The coordination of Monday's meeting and the more technical work of then actually formulating a coherent trail plan that can be built between so many players is the result of a staff assistance grant from the National Park Service through its Rivers, Trails, and Conservation Assistance Program.

Angie Tornes of the NPS' Wisconsin Field Office in Milwaukee has been assigned to lead the effort.

"The landscape has changed a lot" since the long-ago campaign to stop overdevelopment of the Grounds, Tornes said, "with the detention basins and the infilling, but there's still a lot of space and it could be really exciting with all the linkages to all the facilities to this green treasure in the center – our Central Park!

"It's the touchstone. You take what you have and make the best of it."

Among those Tornes has recruited to help out are graduate students of Community Design Solutions from UWM's School of Architecture and Urban Planning, who are making the maps for the meeting and for planning purposes. The DNR is printing those maps.

The Northeast Quadrant lies between Watertown Plank Road on the south and Highway 45 on the west, and is bounded by the Canadian Pacific rail line on the north and east. It is bisected from east to west by Swan Boulevard.

Those who remember the campaign to keep most of the land from being sold for development will recall that once there was a plan, approved by the state and the Milwaukee County Board of Supervisors, to create a 235-acre County Grounds State Forest.

But that plan was vetoed by then-County Executive Thomas Ament and never came to pass even after he resigned from office. In the years since, the quadrant was divided up between the Department of Natural Resources (Forestry Center), the Milwaukee Metropolitan Sewerage District (Detention Basins), the University of Wisconsin-Milwaukee (Innovation Park) and the Milwaukee County Parks Department.

Other players include the Wisconsin Department of Transportation, which holds an easement on the western fringe of the quadrant for future highway expansion (the Zoo Interchange Project) and the Mandel Group, which is on the cusp of buying the historic Eschweiler Campus from UWM.

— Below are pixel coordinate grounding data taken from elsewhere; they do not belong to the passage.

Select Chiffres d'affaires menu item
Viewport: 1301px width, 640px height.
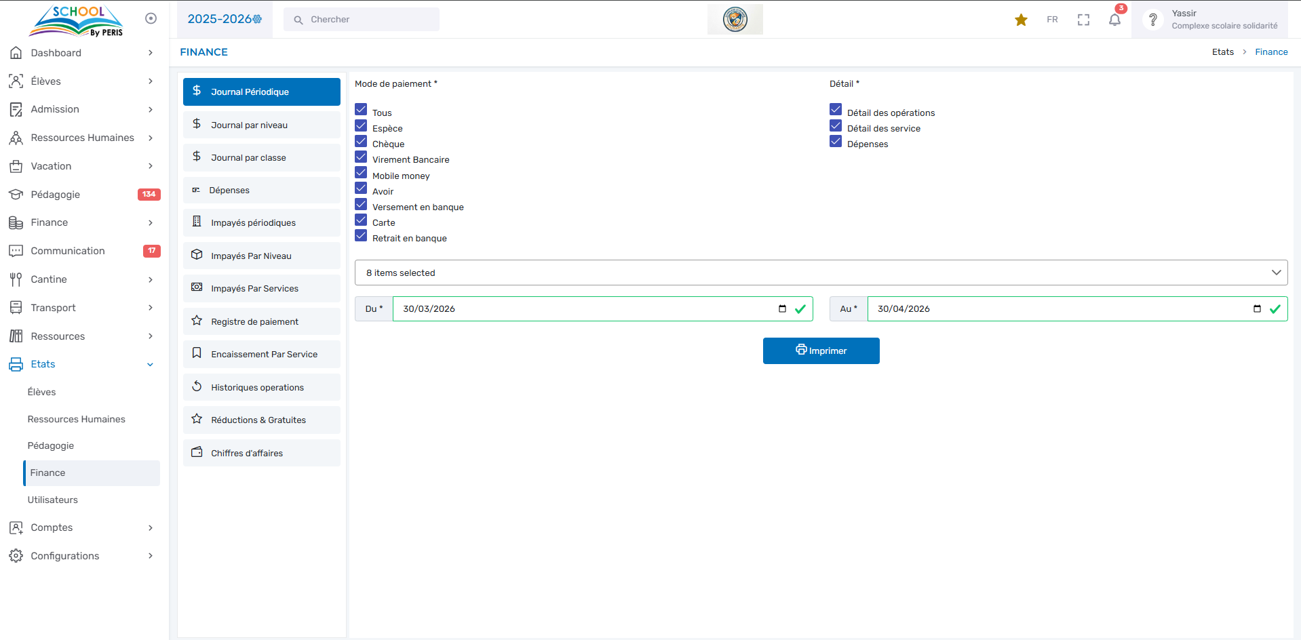(261, 453)
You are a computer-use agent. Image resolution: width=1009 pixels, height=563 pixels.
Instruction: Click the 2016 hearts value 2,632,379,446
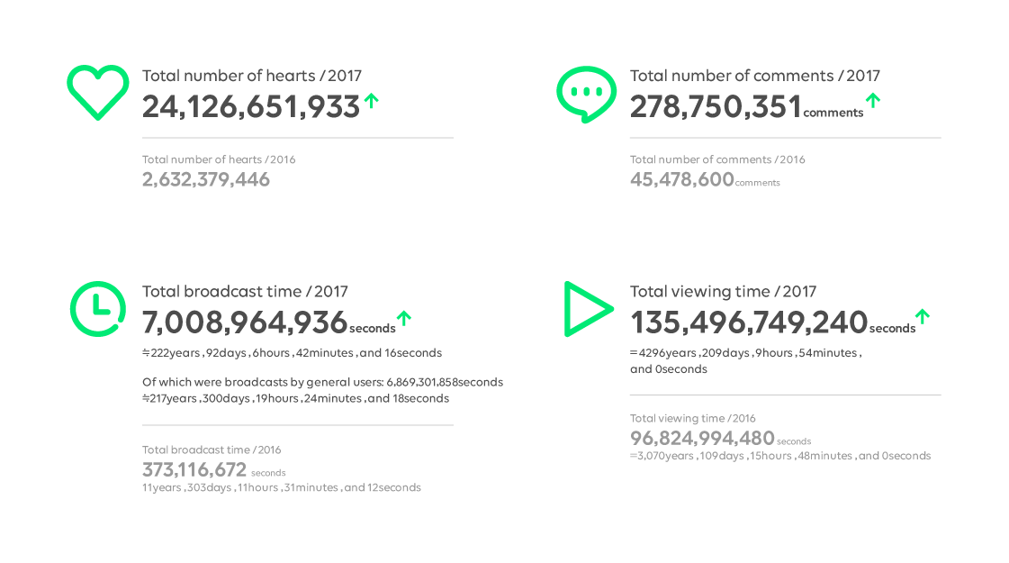pos(206,179)
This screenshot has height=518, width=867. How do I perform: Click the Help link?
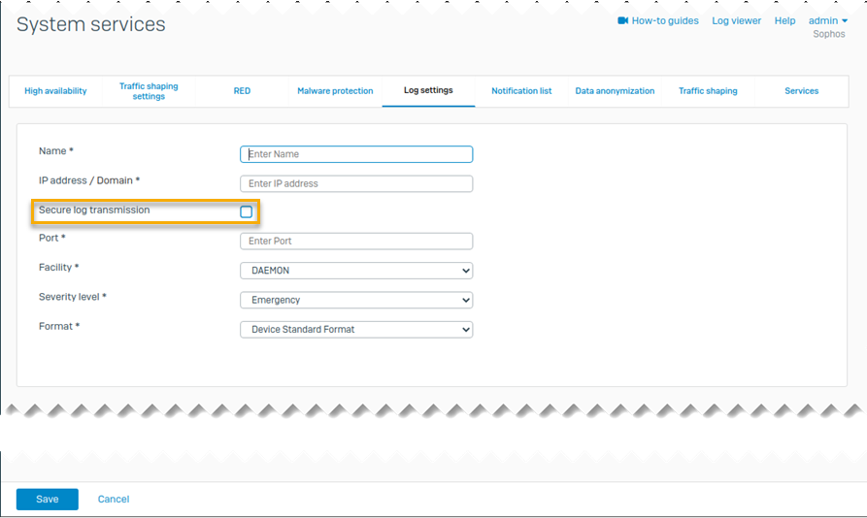(784, 20)
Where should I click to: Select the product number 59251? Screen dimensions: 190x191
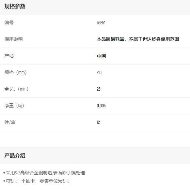click(x=101, y=23)
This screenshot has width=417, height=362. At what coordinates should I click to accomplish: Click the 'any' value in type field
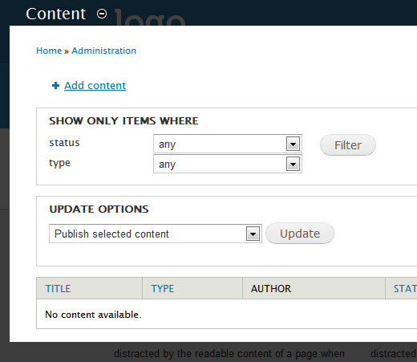tap(167, 165)
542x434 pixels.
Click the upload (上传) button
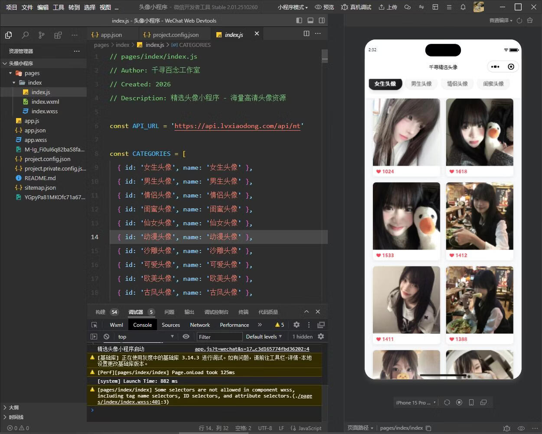tap(388, 7)
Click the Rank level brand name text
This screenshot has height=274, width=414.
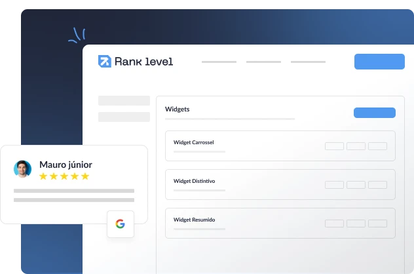pyautogui.click(x=144, y=62)
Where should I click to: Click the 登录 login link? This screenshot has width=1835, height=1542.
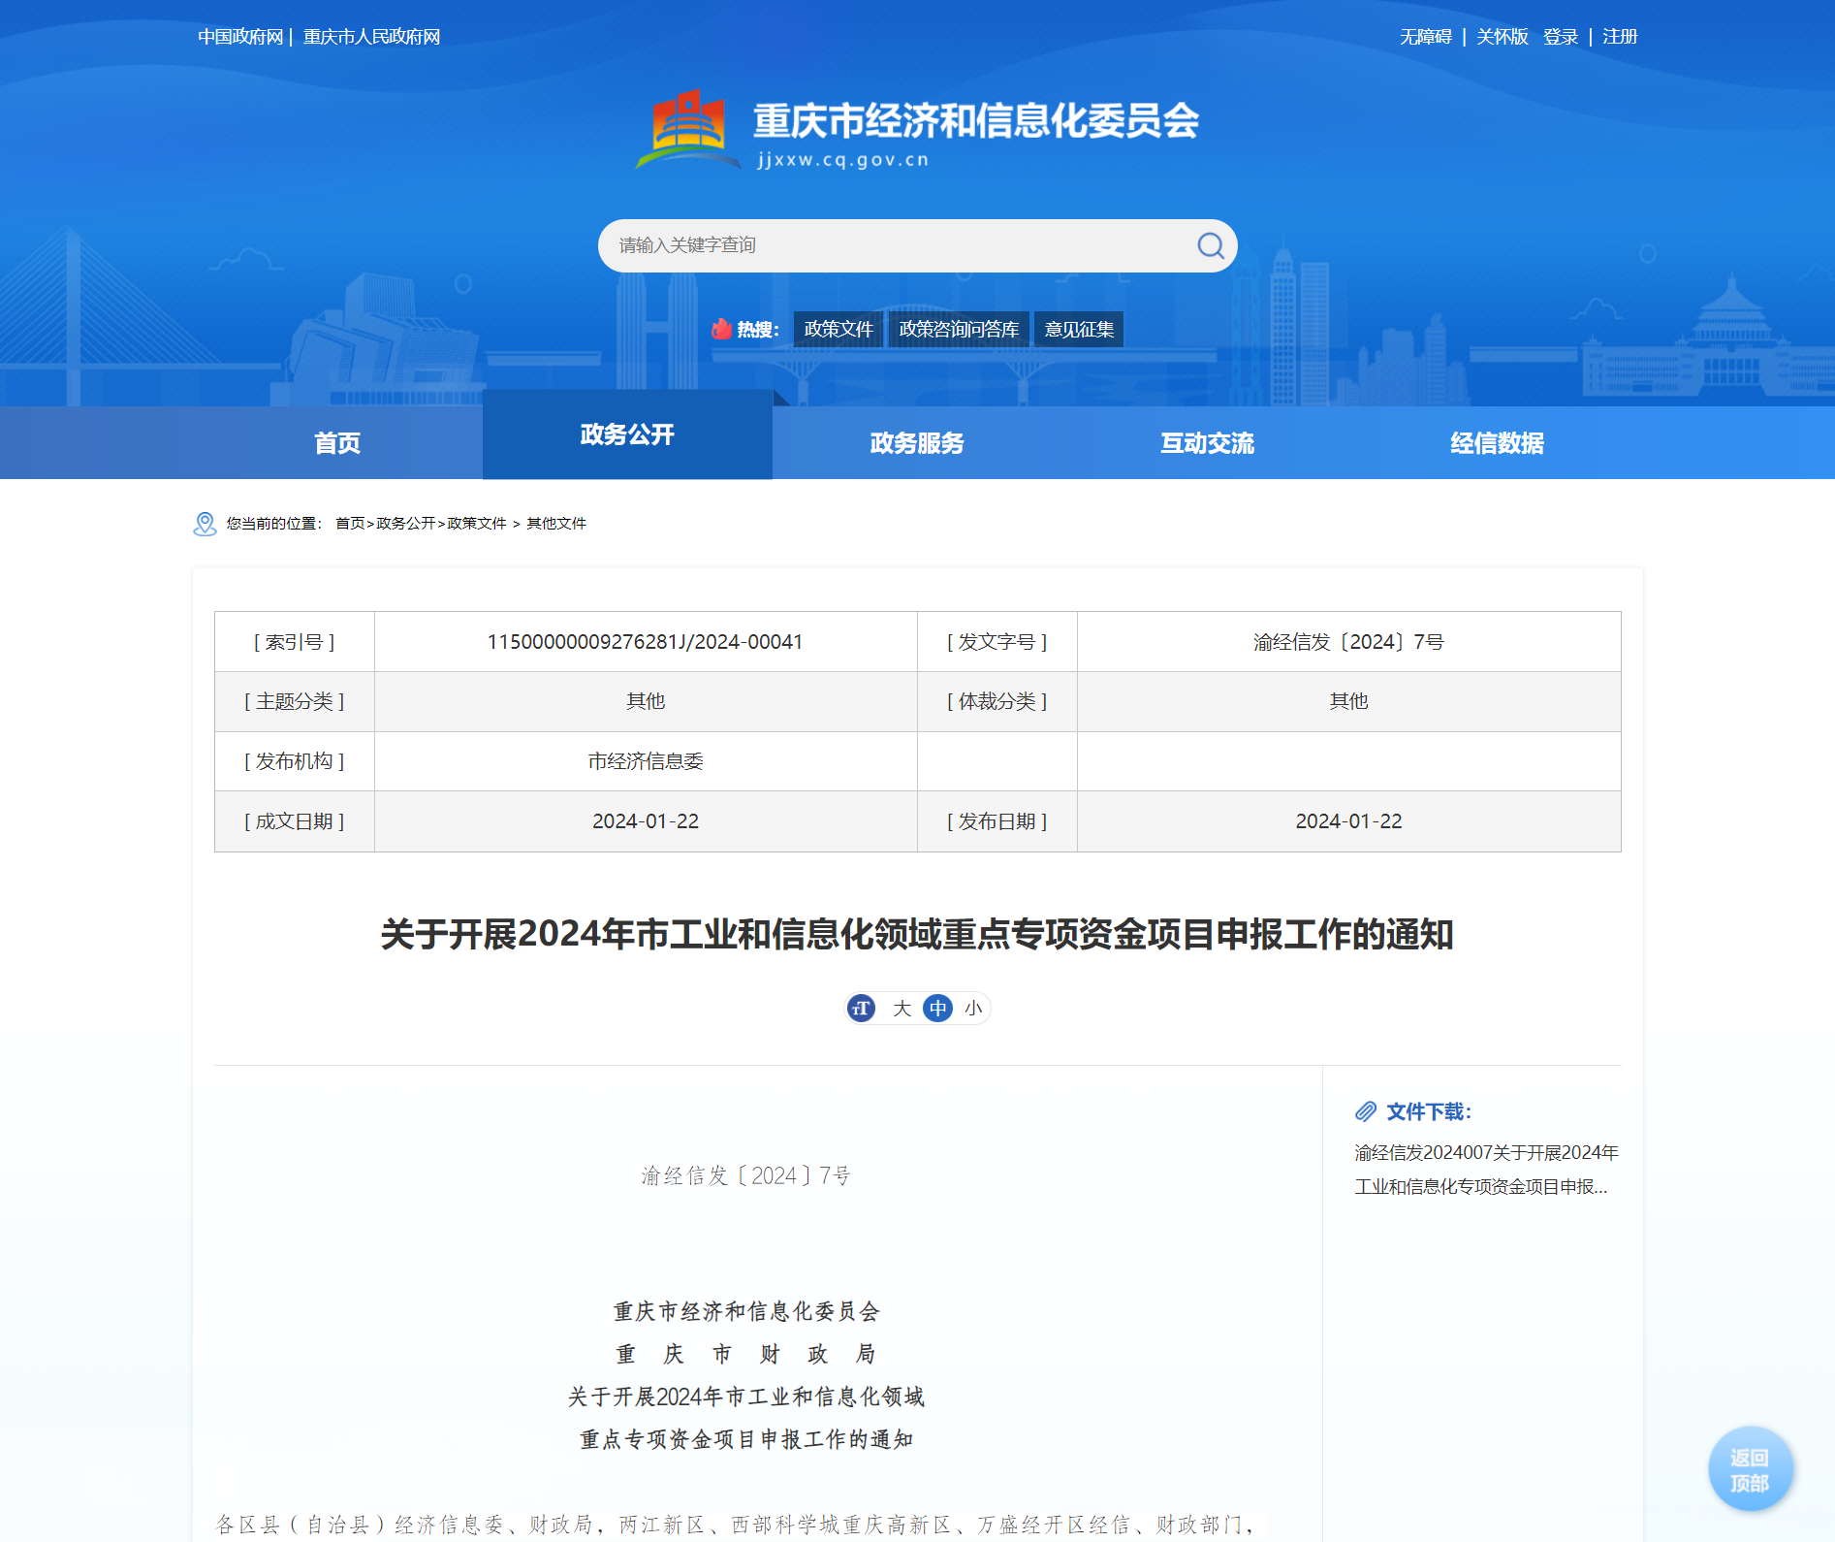point(1560,37)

One last small but feisty stakeholder is the Friends of the Monarch Trail, which successfully lobbied Milwaukee County and UWM to agree to a no-build, protected habitat zone surrounding the Eschweiler Campus to preserve groves of trees and meadows where migrating monarch butterflies come to roost each September as they wing their way to Mexico.

Barb Agnew, the founder of the group, and Welch, of the city, have both asked the DOT to consider what may be the most critical connection in the whole trail plan: the creation of a pedestrian and wildlife passageway beneath the raised roadbed of Swan Boulevard.

Without such a connection, Swan presents a significant safety barrier to bikers, hikers and animals trying to move from the northern segment of the Grounds to the southern portion.

______________________

Monday's meeting

What: Planning Connections: Milwaukee County Grounds Trail Plan

Where: Wil-O-Way Underwood Recreation Center, 10602 Underwood Parkway

When: 4:30 to 7 p.m. Monday, with brief presentations at 5 and 6 p.m.